🤖 AI Summary
This work addresses the inference latency and system backlog in sequential prediction under streaming observations, which arise from repeatedly sampling from uninformative initial distributions. To overcome this, the authors propose a recursive generative framework that integrates Bayesian filtering with flow matching. The approach models sequence generation as a probabilistic flow transport process across time steps, leveraging the posterior distribution from the previous time step as a warm-start initialization for the next. This enables, for the first time, posterior-guided few-step sampling that achieves performance comparable to full diffusion models with only one to a few sampling steps. The method significantly enhances inference efficiency and breaks through the computational bottleneck inherent in conventional multi-step diffusion processes, as demonstrated across diverse tasks including prediction, decision-making, and state estimation.
📝 Abstract
Sequential prediction from streaming observations is a fundamental problem in stochastic dynamical systems, where inherent uncertainty often leads to multiple plausible futures. While diffusion and flow-matching models are capable of modeling complex, multi-modal trajectories, their deployment in real-time streaming environments typically relies on repeated sampling from a non-informative initial distribution, incurring substantial inference latency and potential system backlogs. In this work, we introduce Sequential Flow Matching, a principled framework grounded in Bayesian filtering.
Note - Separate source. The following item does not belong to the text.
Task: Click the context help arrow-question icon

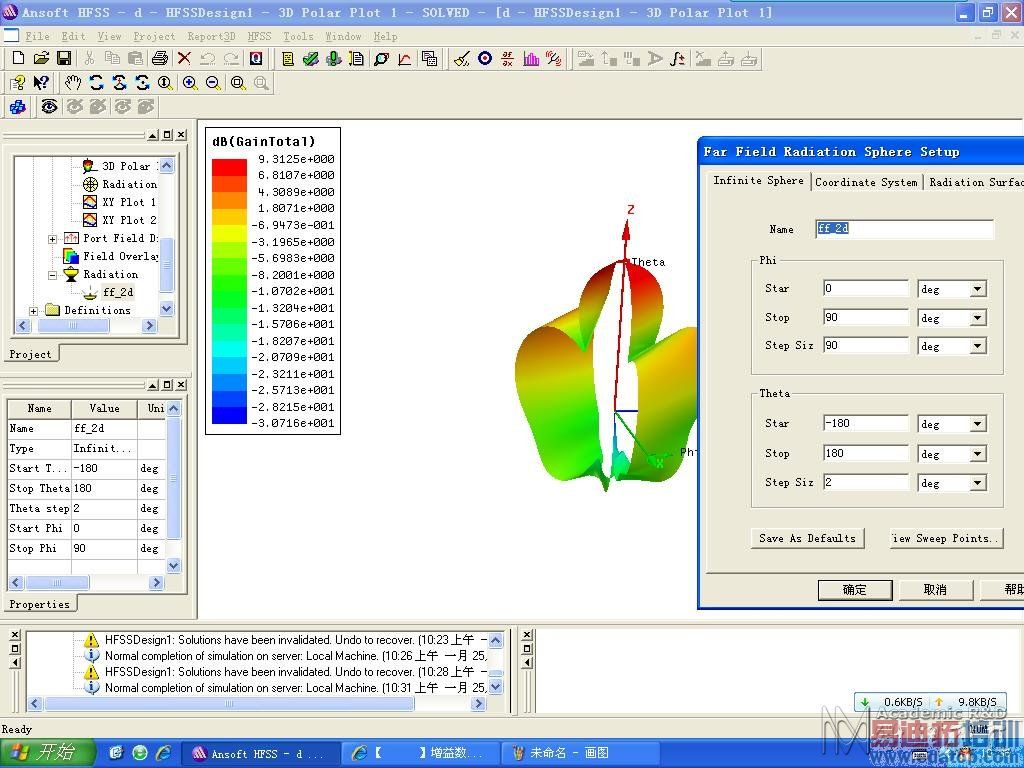Action: pos(41,83)
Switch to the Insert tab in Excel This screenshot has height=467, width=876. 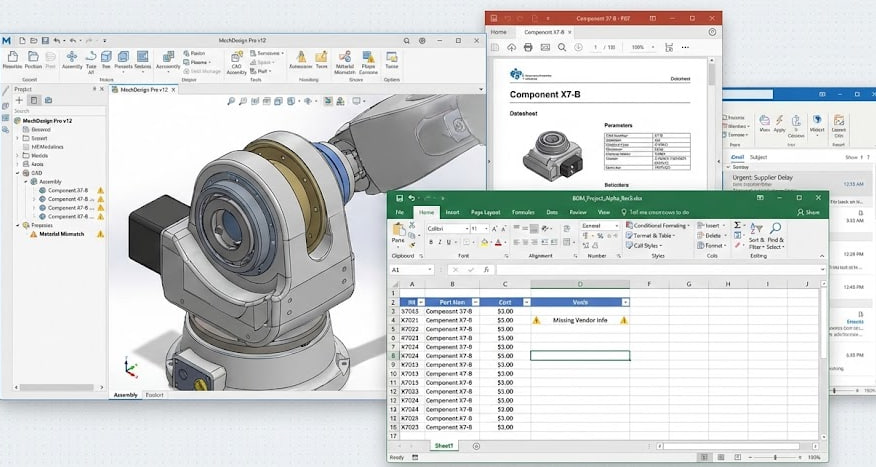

By treating streaming inference as learning a probability flow that transports the predictive distribution from one time step to the next, our approach naturally aligns with the recursive structure of Bayesian belief updates. We provide theoretical justification that initializing generation from the previous posterior offers a principled warm start that can accelerate sampling compared to na\"ive re-sampling. Across a wide range of forecasting, decision-making and state estimation tasks, our method achieves performance competitive with full-step diffusion while requiring only one or very few sampling steps, therefore with faster sampling. It suggests that framing sequential inference via Bayesian filtering provides a new and principled perspective towards efficient real-time deployment of flow-based models.